Godzilla vs. Kong

Crítica de Ezequiel Boetti - Página 12

"Godzilla vs. Kong": titanes en el ring.

Las peleas confusas e hipertrofiadas elevan la habitual destrucción de ciudades, toda una especialidad del cine de monstruos, hasta niveles ridículos, sin un atisbo de autoconciencia.

Hay películas malas y buenas; sofisticadas y berretas; expansivas e introspectivas, emotivas y desalmadas; bobas e inteligentes. Y después está Godzilla vs. Kong, cuya desidia generalizada la vuelve una experiencia única dentro de una sala oscura, quizás el peor de los regresos posibles tanto para las criaturas como para quienes desde hace más de un año no se sientan en una butaca. Es cierto que unir nuevamente –luego de haberse enfrentado en los ’60– al primate más famoso de la historia del cine con el monstruo de origen japonés suena, en un contexto de remakes, reboots y demás anglicismos, a intento de hacer leña del árbol de la instalación en el público. Nada nuevo bajo el sol, por cierto: si ya se enfrentaron Freddy Krueger con Jason Voorhees (Freddy vs. Jason; 2003) y Alien con Depredador (Alien vs. Depredador; 2004), ¿por qué estos pesos pesados no tendrían su revancha? El problema es que nadie parece haber estado lo suficientemente interesado en sentarse un rato a pensar cómo, de qué manera diseñar este duelo de titanes. Imposible que una embarcación de esta envergadura a la deriva no termine encallando en el menos dragado de los puertos.
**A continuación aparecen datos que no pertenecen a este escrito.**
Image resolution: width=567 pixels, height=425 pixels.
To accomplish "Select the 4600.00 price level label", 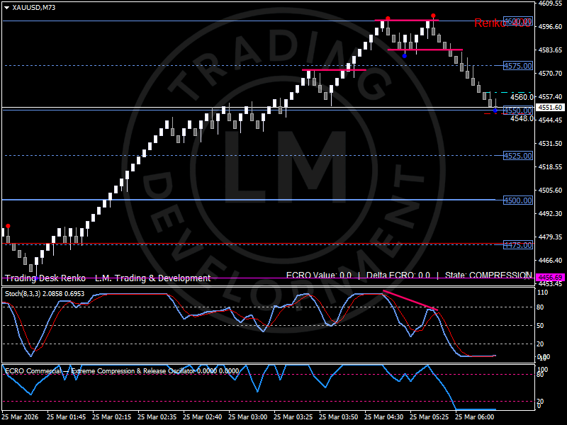I will click(517, 21).
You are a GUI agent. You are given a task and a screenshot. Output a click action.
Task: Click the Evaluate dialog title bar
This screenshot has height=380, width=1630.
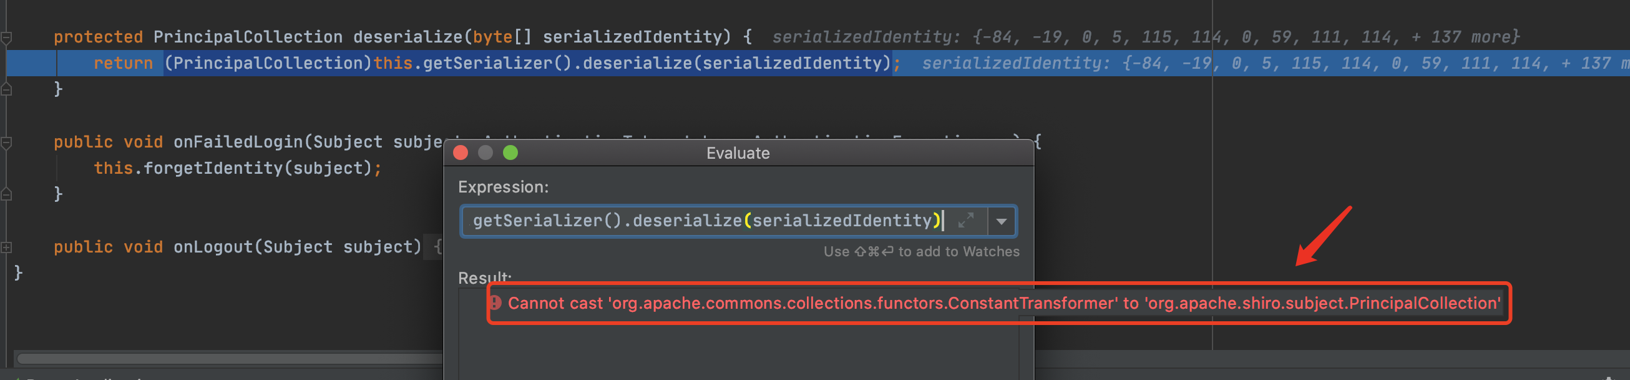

La culminación de la primera etapa del llamado Monsterverse –el universo compartido que arrancó con Godzilla (2014) y continuó con Kong: La Isla Calavera (2017) y Godzilla 2: El rey de los monstruos– presenta, como Mujer Maravilla 1984, dos películas apelmazadas en una, cada cual con sus protagonistas e intereses particulares. En la Isla Calavera está hace una década la científica Ilene (Rebecca Hall) estudiando el comportamiento del mono y haciéndose cargo de la hija muda de una lugareña, mientras que, en los Estados Unidos, Madison (la estrella centennial Millie Bobby Brown) empieza a desconfiar de la empresa Monarch gracias al podcast de un científico infiltrado como empleado de limpieza hace siete años. No suena muy lógico que un imperio tecnológico no sea capaz de encontrar un audio en internet ni a su responsable. Pero nada aquí es lógico, en realidad: la búsqueda de verosimilitud, de coherencia interna, de una situación como consecuencia de otra anterior y disparadora de una que vendrá, se queda en casa.

La cuestión es que en Monarch desarrollaron naves capaces de llegar hasta un lugar cercano al centro de la Tierra, el mismo desde donde creen que hace miles de años surgieron las especies a las que pertenecen Godzilla y Kong. Si uno dialogaba con el desquicio militar pos Segunda Guerra Mundial y el otro funcionaba como metáfora del apetito lucrativo de la humanidad, aquí son reducidos a vecinos enemistados cuyos ancestros se odiaban. Aun sabiendo eso, el jefe –un villano de cartón a cargo del mexicano Demián Bichir– da la orden de llevar al mono hasta la Antártida para que haga de “escolta” de los humanos en su exploración, mientras el lagarto mutante anda muy tranquilo acechando en el océano. A una pelea confusa e hipertrofiada luego le seguirá otra aún más confusa e hipertrofiada que eleva la habitual de destrucción de ciudades –toda una especialidad del cine de monstruos– hasta niveles ridículos aunque sin un atisbo de autoconciencia, todo mientras Madison llega hasta el mismísimo centro de operaciones de Monarch e Ilene descubre que Kong tiene un corazón bondadoso digno de su cuerpo XXL. La ausencia de escena pos créditos permite irse apenas corren las primeras letras blancas sobre fondo negro. Una buena, al menos.